## Written instruction
Please give the material again from the line with "03/26/2023 (171, 983)" up to and including the line with "Vanish Cap under the Moat (36, 2014)", replacing "100 Coins" with "100 Coin Star" and leaving everything else unchanged.

* Begin Listed records *

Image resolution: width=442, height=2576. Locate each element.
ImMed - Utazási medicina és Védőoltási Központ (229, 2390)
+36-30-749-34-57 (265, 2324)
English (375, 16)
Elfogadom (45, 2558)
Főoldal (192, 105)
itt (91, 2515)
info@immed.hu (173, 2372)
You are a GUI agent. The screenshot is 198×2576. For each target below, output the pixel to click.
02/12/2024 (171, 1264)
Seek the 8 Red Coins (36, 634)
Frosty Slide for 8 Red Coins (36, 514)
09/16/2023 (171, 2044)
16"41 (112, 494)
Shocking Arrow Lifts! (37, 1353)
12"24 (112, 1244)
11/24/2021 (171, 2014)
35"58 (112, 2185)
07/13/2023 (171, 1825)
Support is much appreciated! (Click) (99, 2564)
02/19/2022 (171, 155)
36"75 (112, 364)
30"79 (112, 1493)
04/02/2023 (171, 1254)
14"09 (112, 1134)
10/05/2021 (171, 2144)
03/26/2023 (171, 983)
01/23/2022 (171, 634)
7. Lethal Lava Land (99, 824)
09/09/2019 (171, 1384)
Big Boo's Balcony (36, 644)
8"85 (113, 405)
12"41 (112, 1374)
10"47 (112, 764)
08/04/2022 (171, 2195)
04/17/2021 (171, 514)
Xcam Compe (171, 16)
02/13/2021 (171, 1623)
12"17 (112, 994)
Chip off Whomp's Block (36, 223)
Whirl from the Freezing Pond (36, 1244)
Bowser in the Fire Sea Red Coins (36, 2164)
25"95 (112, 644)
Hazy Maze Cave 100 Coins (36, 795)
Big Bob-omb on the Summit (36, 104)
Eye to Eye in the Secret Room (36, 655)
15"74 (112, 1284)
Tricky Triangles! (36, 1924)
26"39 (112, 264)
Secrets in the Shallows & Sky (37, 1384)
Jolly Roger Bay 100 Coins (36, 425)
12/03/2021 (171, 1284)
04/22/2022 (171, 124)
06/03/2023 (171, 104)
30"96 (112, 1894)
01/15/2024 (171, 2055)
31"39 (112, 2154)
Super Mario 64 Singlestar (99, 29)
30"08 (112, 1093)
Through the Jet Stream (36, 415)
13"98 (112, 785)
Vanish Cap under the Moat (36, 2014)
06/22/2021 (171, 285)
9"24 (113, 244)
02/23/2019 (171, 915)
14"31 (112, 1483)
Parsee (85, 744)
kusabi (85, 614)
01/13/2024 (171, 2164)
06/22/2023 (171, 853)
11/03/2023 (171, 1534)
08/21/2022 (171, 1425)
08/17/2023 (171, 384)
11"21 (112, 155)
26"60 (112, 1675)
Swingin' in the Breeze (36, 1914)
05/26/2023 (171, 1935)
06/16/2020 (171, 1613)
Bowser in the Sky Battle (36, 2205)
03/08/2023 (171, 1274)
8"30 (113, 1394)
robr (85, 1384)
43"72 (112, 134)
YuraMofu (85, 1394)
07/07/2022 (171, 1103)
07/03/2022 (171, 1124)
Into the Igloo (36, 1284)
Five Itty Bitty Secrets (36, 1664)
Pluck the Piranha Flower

* End Listed records *

## Solution for this exercise
03/26/2023 (171, 983)
01/23/2022 (171, 634)
7. Lethal Lava Land (99, 824)
09/09/2019 (171, 1384)
Big Boo's Balcony (36, 644)
8"85 (113, 405)
12"41 (112, 1374)
10"47 (112, 764)
08/04/2022 (171, 2195)
04/17/2021 (171, 514)
Xcam Compe (171, 16)
02/13/2021 (171, 1623)
12"17 (112, 994)
Chip off Whomp's Block (36, 223)
Whirl from the Freezing Pond (36, 1244)
Bowser in the Fire Sea Red Coins (36, 2164)
25"95 (112, 644)
Hazy Maze Cave 100 Coin Star (36, 795)
Big Bob-omb on the Summit (36, 104)
Eye to Eye in the Secret Room (36, 655)
15"74 (112, 1284)
Tricky Triangles! (36, 1924)
26"39 (112, 264)
Secrets in the Shallows & Sky (37, 1384)
Jolly Roger Bay 100 Coin Star (36, 425)
12/03/2021 (171, 1284)
04/22/2022 (171, 124)
06/03/2023 (171, 104)
30"96 (112, 1894)
01/15/2024 (171, 2055)
31"39 (112, 2154)
Super Mario 64 Singlestar (99, 29)
30"08 (112, 1093)
Through the Jet Stream (36, 415)
13"98 (112, 785)
Vanish Cap under the Moat (36, 2014)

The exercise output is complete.